Das 17. Jahresforum der EU-Strategie für den Ostseeraum (EUSBSR) versammelte am 11.–13. Mai 2026 mehr als 500 Expertinnen und Entscheidungsträger im Tallinn Creative Hub. Tallinn ist damit zum dritten Mal Gastgeber des Forums, nach 2010 und 2018. Das Leitthema lautet Resilienz und spiegelt die zunehmenden geopolitischen, klimatischen und demografischen Herausforderungen der Region wider.

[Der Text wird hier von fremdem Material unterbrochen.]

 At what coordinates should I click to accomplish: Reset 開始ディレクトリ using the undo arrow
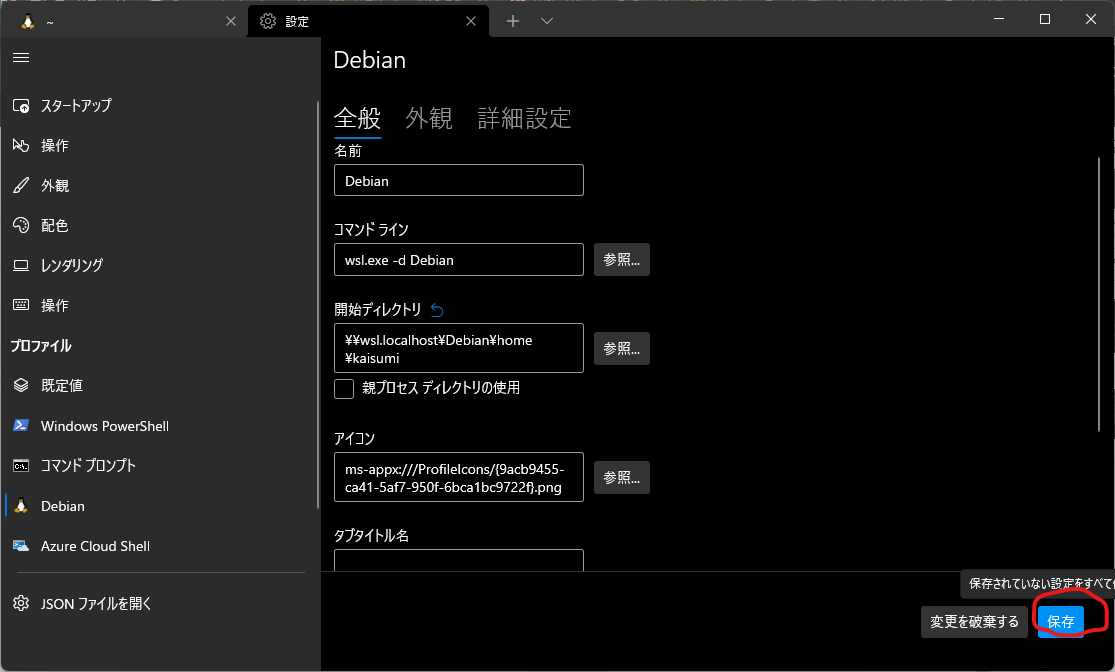click(x=436, y=310)
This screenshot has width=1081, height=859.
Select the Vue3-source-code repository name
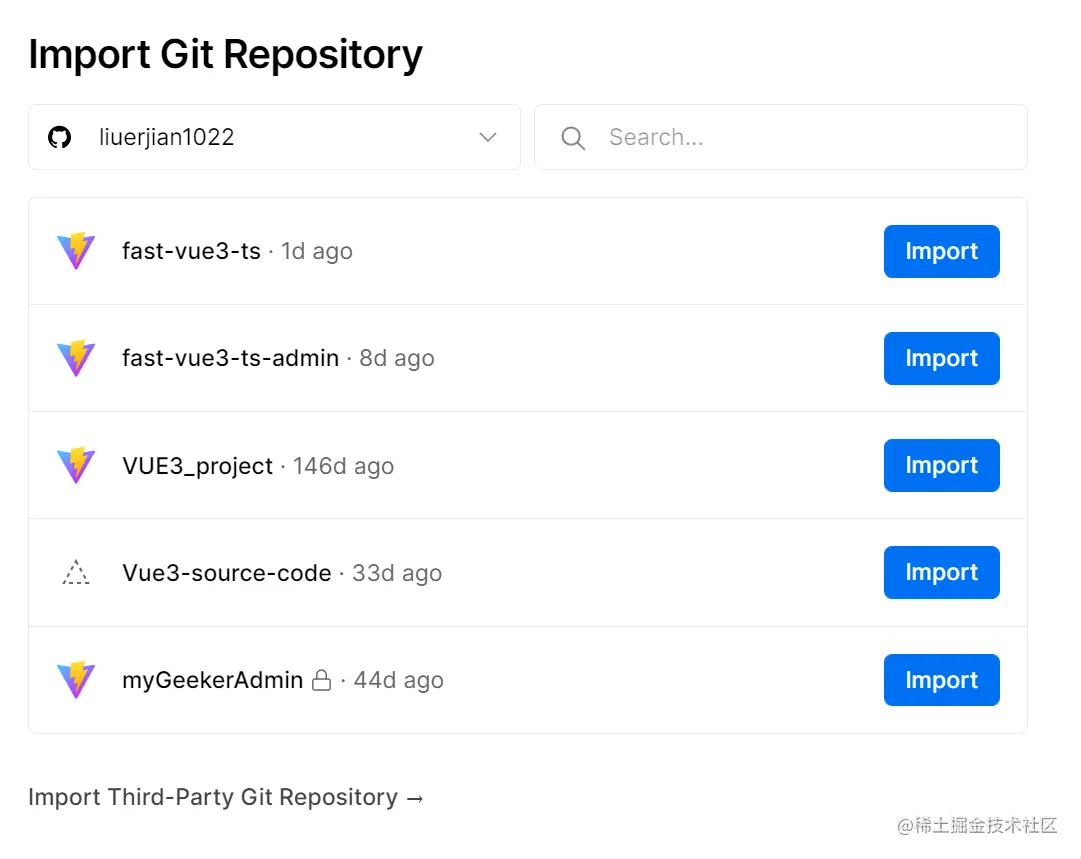click(227, 573)
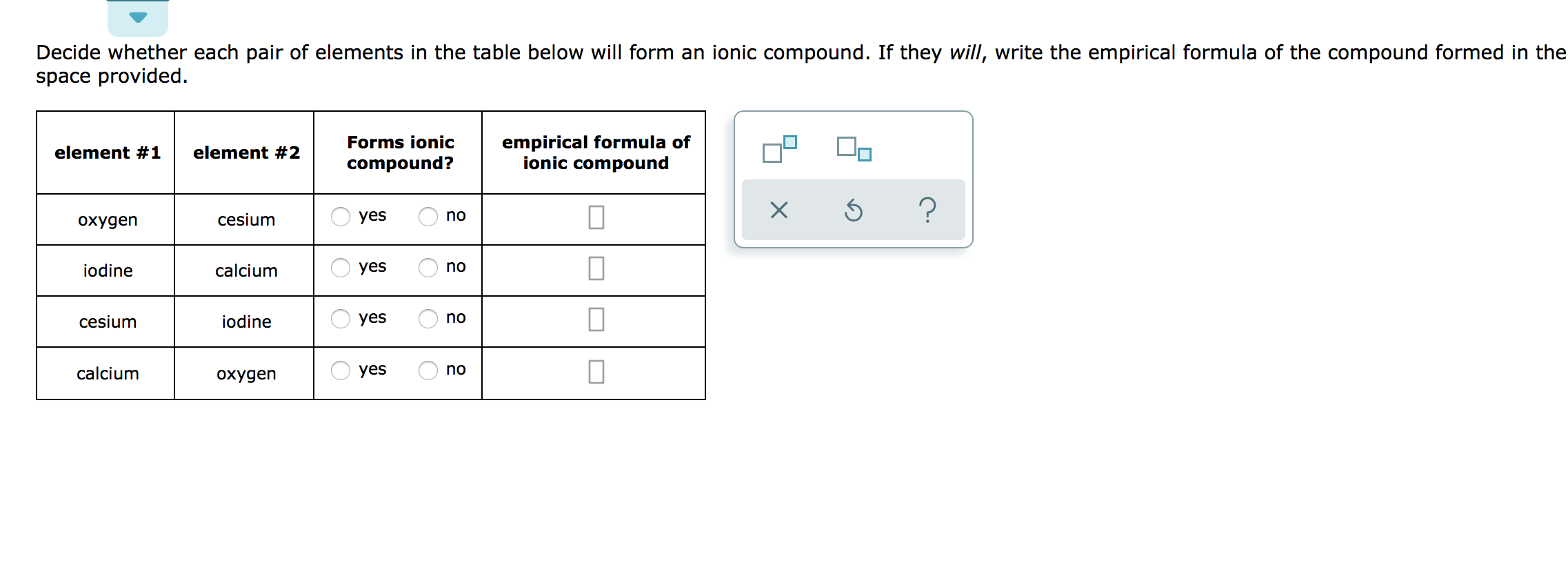Click the Forms ionic compound column header
1568x563 pixels.
(x=400, y=152)
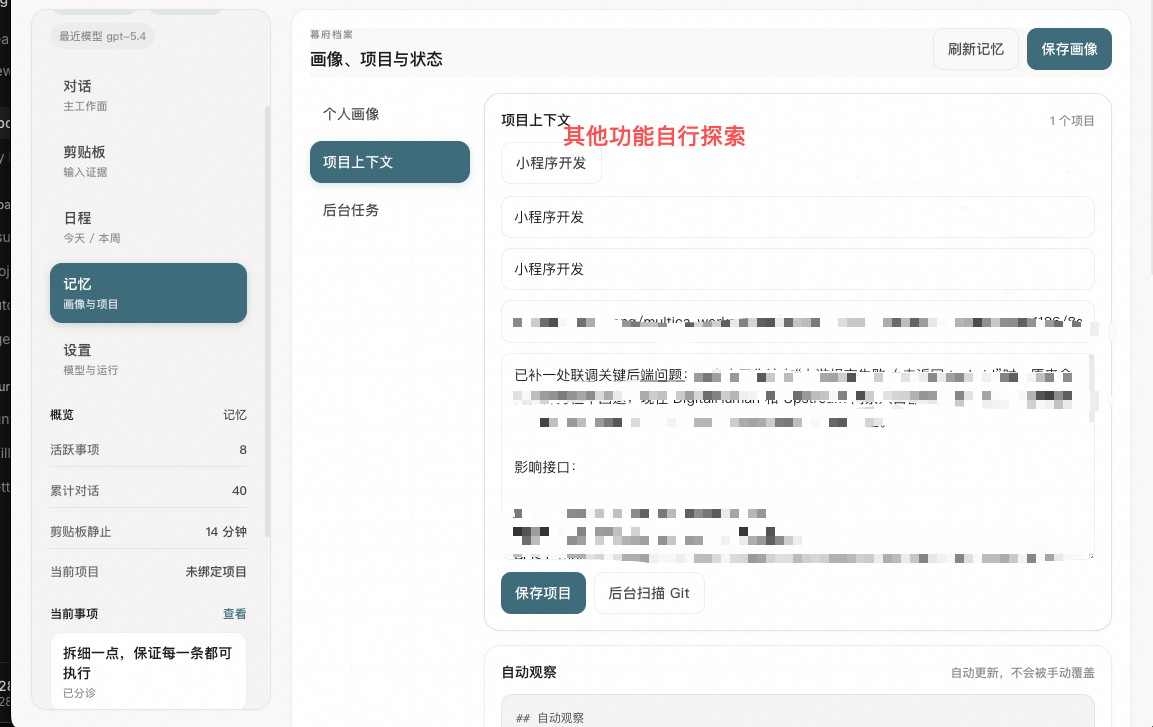
Task: Click the highlighted 记忆 sidebar item
Action: tap(148, 293)
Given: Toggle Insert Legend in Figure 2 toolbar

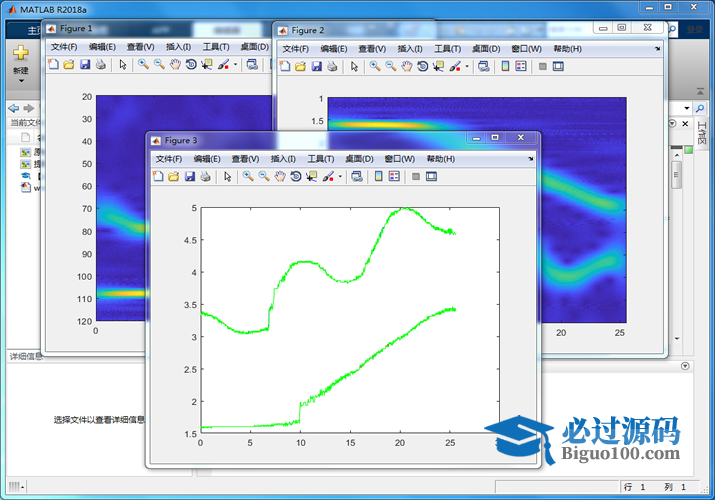Looking at the screenshot, I should 521,67.
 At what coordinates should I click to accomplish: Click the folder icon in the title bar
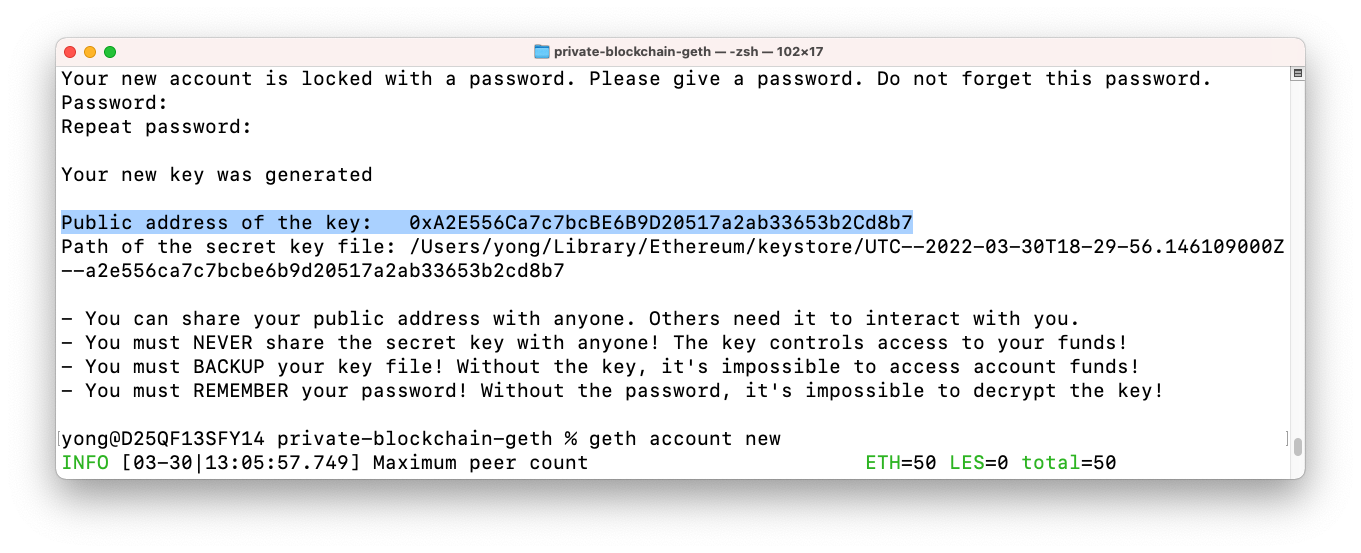pos(542,51)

Das Programm umfasste drei Kernbereiche: regionale Sicherheit und die aktuelle geopolitische Lage, den Zustand der Ostseeumwelt sowie wirtschaftliche Wettbewerbsfähigkeit und demografische Herausforderungen. Am 11. Mai fand ein Tag der Städte und Regionen statt, der sich auf die praktische Stärkung von Resilienz durch lokale Behörden konzentrierte.

Tallinns Bürgermeister Peeter Raudsepp betonte die Schlüsselrolle von Städten: “Sicherheit, Kontinuität und Wettbewerbsfähigkeit im Ostseeraum werden nicht allein auf nationaler Ebene gestaltet. Städte sind der Ort, an dem praktische Lösungen entstehen, die das tägliche Leben der Menschen direkt beeinflussen.”

Estlands Außenminister Margus Tsahkna verband die Diskussionen mit Estlands EUSBSR-Präsidentschaft: “Angesichts der veränderten Sicherheits- und Wirtschaftslage ist Resilienz wichtiger denn je. Wir wollen zur Sicherheit, Konnektivität und zum Wohlstand im Ostseeraum beitragen.”

Gustav Lindström, Generaldirektor des Sekretariats des Ostseerats, erweiterte den Resilienzbegriff: “Resilienz bedeutet mehr als schnelle Krisenregeneration — es geht um Vertrauen, Zusammenarbeit und grenzübergreifende Vorbereitung.” Das Forum wurde gemeinsam von der Stadt Tallinn, dem Sekretariat des Ostseerats, dem estnischen Außenministerium und dem Baltic Sea Strategy Point organisiert.